PDIC wants stronger oversight (10.10.08)
THE PHILIPPINE Deposit Insurance Corp. (PDIC) posed no objection to the increase in the maximum deposit insurance coverage but stressed that this move should be accompanied by measures to beef up its capital and strengthen its oversight powers.
In a statement, PDIC President Jose C. Nograles asked for a package of "corollary measures" to accompany the increase in the insured deposit ceiling to P500,000 from P250,000.
These measures are:
* an increase in the PDIC capitalization;
* authority to conduct independent bank examinations;
* authority to assess risk premium on banks;
* authority to determine which deposits are covered by insurance; and
* a bridge bank authority.
Mr. Nograles said these measures are necessary to ensure that the increase in the maximum deposit insurance coverage would translate into higher depositor protection, better depositor confidence and a stronger banking system.
House Bill 5315 has been filed at the House of Representatives, seeking to double the insured deposit ceiling by 100%. Its authors, House Speaker Prospero C. Nograles and Manila Rep. Jaime C. Lopez, chairman of the banks and financial intermediaries committee, said it is imperative that depositors remain confident in banks amid the global financial meltdown.
Mr. Nograles said that 97.2% of all bank deposits would be covered by insurance if the ceiling were raised to P500,000, up from 95.1% at present.
He pointed out, however, that a capital infusion into PDIC is needed if the Deposit Insurance Fund, where insurance payments are sourced, were to remain adequate given the higher insured deposit cap.
The fund stood at P54.3 billion as of December, of which P3 billion represented the government contribution. Mr. Nograles wanted the fund strengthened to P100 billion.
He also said PDIC should be allowed to conduct bank examinations without first seeking permission from the Monetary Board and to hold these examinations even before a year is up.

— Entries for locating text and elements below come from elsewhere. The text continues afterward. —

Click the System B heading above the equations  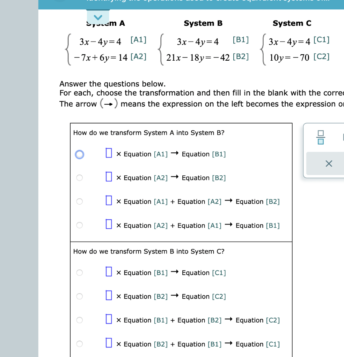pos(203,23)
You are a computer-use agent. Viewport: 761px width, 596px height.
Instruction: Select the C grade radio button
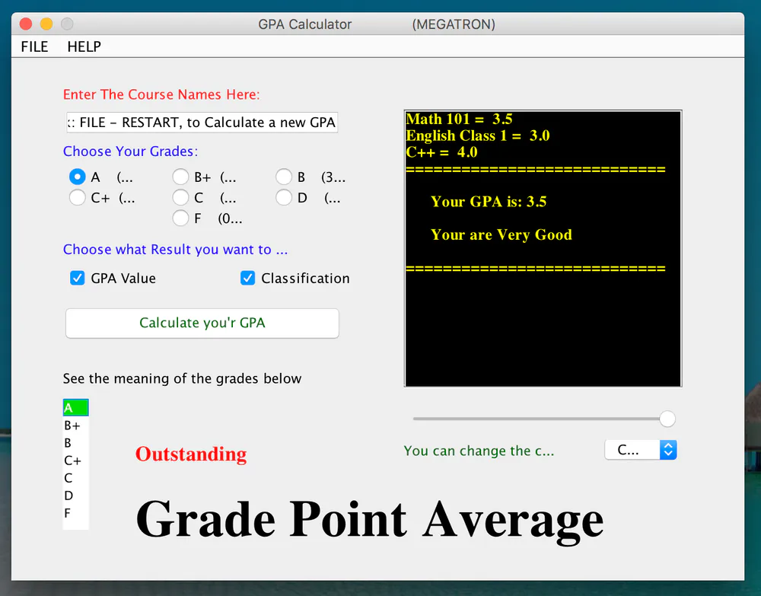(180, 197)
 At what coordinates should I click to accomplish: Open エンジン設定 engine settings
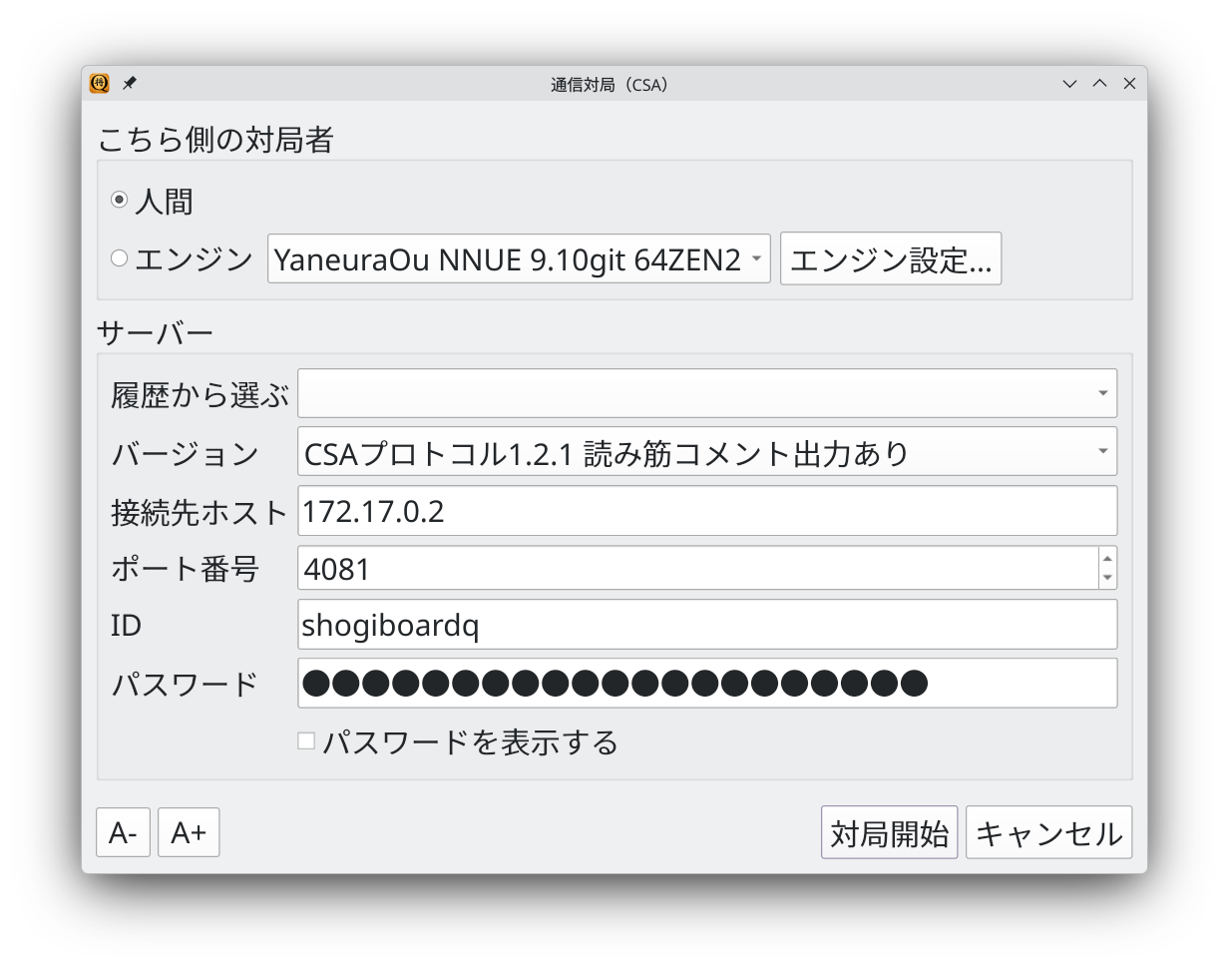point(891,257)
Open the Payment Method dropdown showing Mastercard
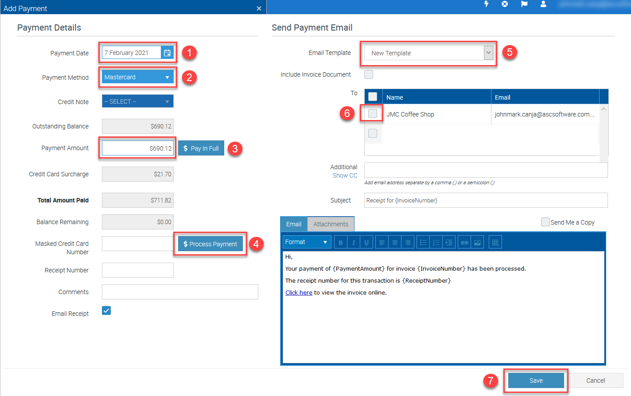The height and width of the screenshot is (396, 631). point(137,77)
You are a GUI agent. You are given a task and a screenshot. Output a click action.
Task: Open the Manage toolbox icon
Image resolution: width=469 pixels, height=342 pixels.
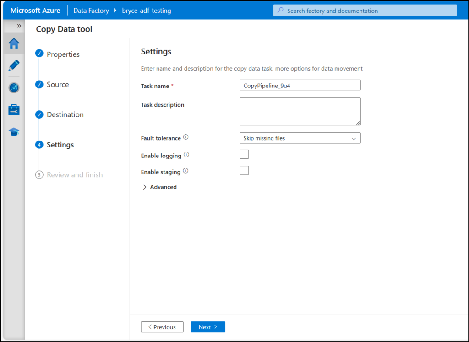(x=13, y=109)
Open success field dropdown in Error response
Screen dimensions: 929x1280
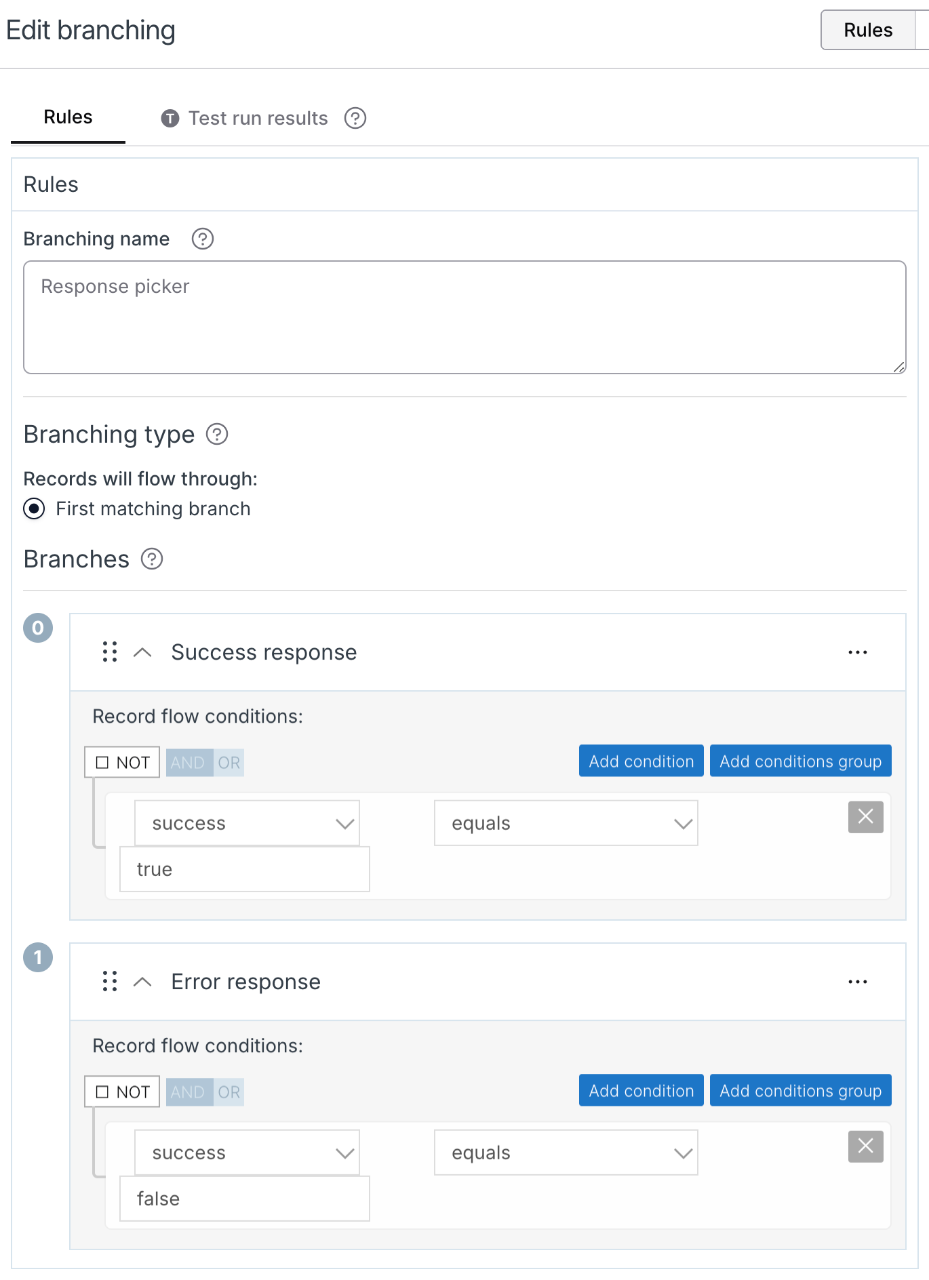(247, 1153)
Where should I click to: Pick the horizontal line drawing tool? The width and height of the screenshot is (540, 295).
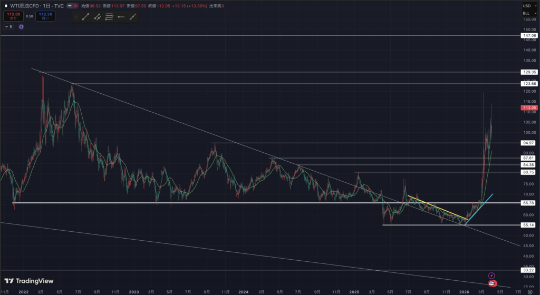[x=121, y=17]
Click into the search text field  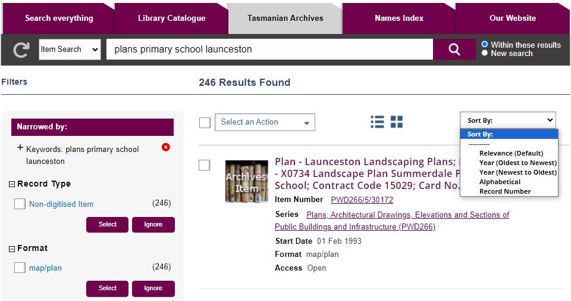pyautogui.click(x=269, y=49)
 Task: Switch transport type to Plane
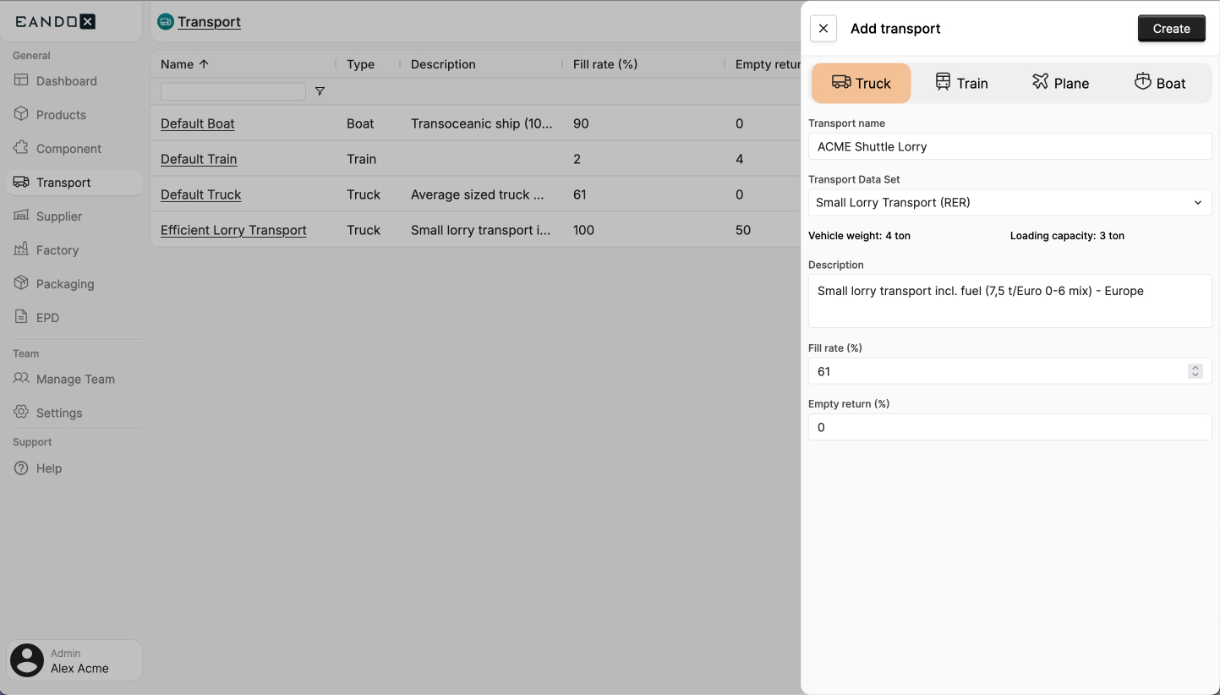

Present rules require a Monetary Board go-ahead, while examinations are banned within a year from the last examination. Mr. Nograles said "the inability of the PDIC to move swiftly increases its exposure."
As a result of its examination, the PDIC should be allowed to impose additional risk premium over the existing 20-basis-point flat rate on banks at risk.
"Imposing additional risk premium... will enable PDIC to manage its risks as an insurer," Mr. Nograles said.
To allow PDIC to manage its risks, it should be furthermore allowed to examine which deposits are covered by insurance.
And lastly, Mr. Nograles is asking for a bridge bank authority as bank failure resolution.
A bridge bank authority would allow the government to take over a failed bank by acquiring its assets and assuming the liabilities until a final resolution is reached. It deviates from the "paybox" system where the PDIC automatically acts as receiver and liquidator of a failed bank.